◆ Problem details
Retype the data exactly. Spelling and punctuation stay as they are.

[Supplied entries Boundary: Start]

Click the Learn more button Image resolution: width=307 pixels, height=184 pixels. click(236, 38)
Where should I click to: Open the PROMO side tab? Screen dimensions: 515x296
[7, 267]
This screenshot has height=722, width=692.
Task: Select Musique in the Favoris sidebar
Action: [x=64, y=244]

[Supplied entries Boundary: End]

◆ Result for this task
Click the Learn more button Image resolution: width=307 pixels, height=184 pixels. click(236, 38)
Where should I click to: Open the PROMO side tab? Screen dimensions: 515x296
[7, 267]
This screenshot has height=722, width=692.
Task: Select Musique in the Favoris sidebar
Action: [x=64, y=244]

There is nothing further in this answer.